This is a good question, and I think the article doesn't cover this topic well.
From the article:
> The other one is to tell if during a pod's life the pod becomes too hot handling too much traffic (or an expensive computation) so that we don't send her more work to do and let her cool down, then the readiness probe succeeds and we start sending in more traffic again.
Well... maybe. Is it a routine occurrence that an individual Pod becomes "too hot"? If your load balancer can retry a request on, say, a 503 Service Unavailable, you may be better off relying on that retry combined with CPU-based autoscaling to add another Pod (it's simpler, tradeoff is the load balancer may spend too much time retrying).
If you can't or don't want to add additional Pods, then your client is going to see that 503 (or similar) anyway. I'd say, then, that the point of a Pod claiming it's "not ready" to get itself removed from the load balanced pool is to allow the load balancer to more quickly find an available Pod, but this adds complexity and may be irrelevant if you run enough Pods to have some overhead capacity.
A Rails app is a bit different from a node/go/java app in that (typically at least, if you're using Unicorn or other forking servers) each individual Pod can only handle a limited number of concurrent requests (8, 16, whatever it is). It's more likely then that any given Pod is at capacity.
But, liveness/readiness are not so simple. If these probes go through the main application stack, then they're tying up one of the precious few worker processes, even if only momentarily. I haven't worked with Ruby in a number of years, but I remember running a webrick server in the unicorn master process, separate from the main app stack, to respond to these checks. But I did not implement a readiness check that tracked the number of requests and reported "not ready" if all the workers are busy.
For the readiness probe a simple endpoint that returns 200 is enough.
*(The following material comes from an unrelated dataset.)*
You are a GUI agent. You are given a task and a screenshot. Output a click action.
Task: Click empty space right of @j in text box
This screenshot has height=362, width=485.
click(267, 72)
This tests your service’s ability to respond to requests without depending on any other dependencies (sessions which might use Redis or a user auth service which might use a database).
For liveness probe I guess you could check if your service is accepting TCP connections? I don’t think there should ever be a reason for your service to outright refuse connections unless the main service process has crashed (in which case it’s best to let Kubernetes restart the container instead of having a recovery mechanism inside the container itself like supervisord or daemon tools).
> For the readiness probe a simple endpoint that returns 200 is enough. This tests your service’s ability to respond to requests without depending on any other dependencies (sessions which might use Redis or a user auth service which might use a database).
If the underlying dependencies aren't working, can a pod actually be considered ready and able to serve traffic? For example, if database calls are essential to a pod being functional and the pod can't communicate with the database, should the pod actually be eligible for traffic?
> Do not fail either of the probes if any of your shared dependencies is down, it would cause cascading failure of all the pods.
The idea would be that the downstream dependencies have their own probes and if they fail they will get restarted in isolation without touching the services that depend on them (that are only temporarily degraded because of the dependency failure and will recover as soon as the dependency is fixed).